Intratracheal instillation of graphene oxide decreases anti-virus responses and lipid contents via suppressing Toll-like receptor 3 in mouse livers.

Abstract

Recent studies revealed a causal relationship between Toll-like receptors (TLRs) and lipid droplet biogenesis. Interestingly, it has been reported before that nanomaterials (NMs) were capable to modulate TLRs, but it remains unclear if NMs could affect lipid levels via TLR signaling pathways. In this study, we investigated the influences of airway exposure to graphene oxide (GO) on TLR3 signaling pathways and lipid levels in mouse livers. Intratracheal instillation of GO (0.1, 1, and 5mg/kg, once a day, totally 5days) induced inflammatory cell infiltrations as indicated by hematoxylin-eosin (H&E) staining and fibrosis as indicated by Masson staining in lungs, accompanying with decreased TLR3 proteins.
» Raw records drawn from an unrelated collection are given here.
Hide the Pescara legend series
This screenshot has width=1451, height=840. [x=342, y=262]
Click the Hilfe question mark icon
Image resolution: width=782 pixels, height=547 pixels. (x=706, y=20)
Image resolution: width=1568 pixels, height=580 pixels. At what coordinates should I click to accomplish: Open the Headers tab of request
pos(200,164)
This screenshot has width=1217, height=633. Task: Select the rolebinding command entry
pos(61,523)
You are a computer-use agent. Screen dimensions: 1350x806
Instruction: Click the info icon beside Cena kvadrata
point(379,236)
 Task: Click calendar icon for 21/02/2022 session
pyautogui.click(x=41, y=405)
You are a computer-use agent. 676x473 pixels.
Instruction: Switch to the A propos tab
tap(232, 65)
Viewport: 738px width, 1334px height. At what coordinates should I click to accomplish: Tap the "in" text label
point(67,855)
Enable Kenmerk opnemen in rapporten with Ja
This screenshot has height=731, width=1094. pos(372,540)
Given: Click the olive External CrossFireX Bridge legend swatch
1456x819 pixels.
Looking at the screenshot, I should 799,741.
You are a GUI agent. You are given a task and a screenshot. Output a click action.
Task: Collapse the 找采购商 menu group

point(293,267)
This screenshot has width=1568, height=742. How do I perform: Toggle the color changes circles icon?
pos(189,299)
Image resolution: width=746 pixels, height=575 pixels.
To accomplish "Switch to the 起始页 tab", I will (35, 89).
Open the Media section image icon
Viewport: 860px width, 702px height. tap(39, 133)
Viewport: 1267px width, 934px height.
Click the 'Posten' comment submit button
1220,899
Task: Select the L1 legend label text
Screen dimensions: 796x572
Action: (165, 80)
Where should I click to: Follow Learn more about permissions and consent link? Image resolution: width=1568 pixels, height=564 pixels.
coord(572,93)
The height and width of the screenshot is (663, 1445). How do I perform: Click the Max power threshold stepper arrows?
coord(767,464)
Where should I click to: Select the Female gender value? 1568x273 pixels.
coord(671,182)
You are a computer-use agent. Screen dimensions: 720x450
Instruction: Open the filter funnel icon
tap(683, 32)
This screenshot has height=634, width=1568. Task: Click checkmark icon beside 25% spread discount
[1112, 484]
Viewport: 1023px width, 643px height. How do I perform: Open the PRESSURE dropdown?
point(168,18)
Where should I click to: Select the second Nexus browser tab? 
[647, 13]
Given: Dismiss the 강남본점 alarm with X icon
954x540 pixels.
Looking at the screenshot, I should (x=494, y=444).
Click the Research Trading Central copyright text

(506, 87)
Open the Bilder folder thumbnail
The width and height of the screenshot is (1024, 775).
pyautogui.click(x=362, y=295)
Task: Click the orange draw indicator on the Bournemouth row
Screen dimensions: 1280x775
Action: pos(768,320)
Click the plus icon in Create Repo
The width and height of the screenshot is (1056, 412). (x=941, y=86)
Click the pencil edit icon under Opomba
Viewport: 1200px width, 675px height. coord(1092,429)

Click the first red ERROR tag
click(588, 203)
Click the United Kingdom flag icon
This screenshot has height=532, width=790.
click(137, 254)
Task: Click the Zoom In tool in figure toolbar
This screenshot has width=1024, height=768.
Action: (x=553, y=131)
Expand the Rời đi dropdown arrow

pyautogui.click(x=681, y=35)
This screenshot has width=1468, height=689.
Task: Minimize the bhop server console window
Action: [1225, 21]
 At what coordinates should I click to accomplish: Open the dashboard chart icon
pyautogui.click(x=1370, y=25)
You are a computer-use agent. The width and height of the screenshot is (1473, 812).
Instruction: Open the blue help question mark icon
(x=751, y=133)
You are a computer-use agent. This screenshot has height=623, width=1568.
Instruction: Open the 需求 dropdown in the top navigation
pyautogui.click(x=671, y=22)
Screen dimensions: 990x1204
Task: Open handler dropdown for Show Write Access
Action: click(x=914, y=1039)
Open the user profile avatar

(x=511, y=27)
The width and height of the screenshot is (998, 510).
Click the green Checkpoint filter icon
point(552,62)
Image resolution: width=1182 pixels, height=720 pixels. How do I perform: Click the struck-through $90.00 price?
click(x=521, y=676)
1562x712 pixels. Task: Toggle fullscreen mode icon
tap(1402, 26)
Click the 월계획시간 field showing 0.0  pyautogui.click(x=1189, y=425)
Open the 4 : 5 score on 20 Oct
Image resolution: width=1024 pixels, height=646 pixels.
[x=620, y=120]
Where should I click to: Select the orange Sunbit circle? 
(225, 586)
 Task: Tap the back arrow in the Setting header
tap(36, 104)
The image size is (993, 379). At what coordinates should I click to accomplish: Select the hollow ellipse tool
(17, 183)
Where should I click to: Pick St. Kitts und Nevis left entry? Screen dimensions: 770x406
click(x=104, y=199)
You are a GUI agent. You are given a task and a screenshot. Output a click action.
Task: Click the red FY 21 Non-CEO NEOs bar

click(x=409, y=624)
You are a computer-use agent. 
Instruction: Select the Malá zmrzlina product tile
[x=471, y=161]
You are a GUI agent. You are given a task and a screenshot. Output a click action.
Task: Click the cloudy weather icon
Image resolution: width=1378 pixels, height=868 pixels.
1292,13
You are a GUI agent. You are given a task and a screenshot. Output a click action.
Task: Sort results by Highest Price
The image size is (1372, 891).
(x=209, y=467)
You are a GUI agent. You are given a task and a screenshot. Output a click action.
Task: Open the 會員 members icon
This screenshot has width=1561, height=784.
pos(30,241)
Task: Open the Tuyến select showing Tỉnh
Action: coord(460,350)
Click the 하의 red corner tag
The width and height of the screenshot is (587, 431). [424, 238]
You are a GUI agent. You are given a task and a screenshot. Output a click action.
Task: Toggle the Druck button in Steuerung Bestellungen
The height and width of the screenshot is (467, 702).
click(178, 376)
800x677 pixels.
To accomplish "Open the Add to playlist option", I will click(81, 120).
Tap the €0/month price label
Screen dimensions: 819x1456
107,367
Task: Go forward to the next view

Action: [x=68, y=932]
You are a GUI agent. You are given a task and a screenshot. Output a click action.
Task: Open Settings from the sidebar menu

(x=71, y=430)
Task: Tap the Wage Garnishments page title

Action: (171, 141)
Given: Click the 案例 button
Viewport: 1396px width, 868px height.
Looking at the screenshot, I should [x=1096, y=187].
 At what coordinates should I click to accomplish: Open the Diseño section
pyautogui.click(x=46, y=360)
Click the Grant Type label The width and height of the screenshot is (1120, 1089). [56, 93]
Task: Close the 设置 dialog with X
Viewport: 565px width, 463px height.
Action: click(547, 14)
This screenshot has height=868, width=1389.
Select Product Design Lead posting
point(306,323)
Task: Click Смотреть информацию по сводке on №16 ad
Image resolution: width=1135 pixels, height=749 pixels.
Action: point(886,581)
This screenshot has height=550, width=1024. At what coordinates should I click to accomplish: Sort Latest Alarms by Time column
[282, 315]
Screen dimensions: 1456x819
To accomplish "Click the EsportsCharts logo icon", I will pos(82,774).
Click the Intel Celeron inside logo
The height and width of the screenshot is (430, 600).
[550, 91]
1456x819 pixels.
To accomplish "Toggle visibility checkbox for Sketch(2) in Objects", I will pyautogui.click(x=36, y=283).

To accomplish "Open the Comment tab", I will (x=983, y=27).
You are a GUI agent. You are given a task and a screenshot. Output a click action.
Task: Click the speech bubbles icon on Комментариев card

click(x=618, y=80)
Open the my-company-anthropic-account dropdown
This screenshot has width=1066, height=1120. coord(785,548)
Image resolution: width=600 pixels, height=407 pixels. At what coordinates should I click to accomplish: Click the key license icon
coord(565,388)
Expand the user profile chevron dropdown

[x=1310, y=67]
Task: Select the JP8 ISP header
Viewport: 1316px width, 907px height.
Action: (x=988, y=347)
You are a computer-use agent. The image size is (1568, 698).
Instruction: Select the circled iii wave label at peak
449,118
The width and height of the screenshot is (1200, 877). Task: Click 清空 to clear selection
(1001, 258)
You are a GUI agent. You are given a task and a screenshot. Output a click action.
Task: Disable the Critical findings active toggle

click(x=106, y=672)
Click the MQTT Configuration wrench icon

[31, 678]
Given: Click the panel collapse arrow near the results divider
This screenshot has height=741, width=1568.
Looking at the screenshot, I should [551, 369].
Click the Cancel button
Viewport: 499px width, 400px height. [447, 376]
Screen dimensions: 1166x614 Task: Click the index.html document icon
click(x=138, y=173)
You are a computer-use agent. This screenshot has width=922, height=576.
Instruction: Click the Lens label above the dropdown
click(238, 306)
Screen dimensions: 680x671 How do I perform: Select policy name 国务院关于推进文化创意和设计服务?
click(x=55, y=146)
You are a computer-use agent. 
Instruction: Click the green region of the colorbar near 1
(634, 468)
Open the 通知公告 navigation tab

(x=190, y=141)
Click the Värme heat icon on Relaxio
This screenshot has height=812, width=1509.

Consistently, a TLR3-regulated anti-virus protein, namely interferon induced protein with tetratricopeptide repeats 1 (IFIT1), as well as two TLR3-regulated lipid proteins, namely radical S-adenosyl methionine domain containing 2 (RSAD2) and perilipin 2 (PLIN2), were decreased in lungs. The protein levels of interferon-β in serum were also decreased. In livers, GO exposure induced disorganization of liver cells but not fibrosis. In agreement with the trends observed in lungs, TLR3, IFIT1, RSAD2, and PLIN2 proteins were decreased in livers. As a possible consequence, GO exposure dose-dependently decreased lipid levels in livers as indicated by oil red O and BODIPY 493/503 staining. We concluded that airway exposure to GO decreased anti-virus responses and lipid levels in mouse livers via the suppression of TLR3.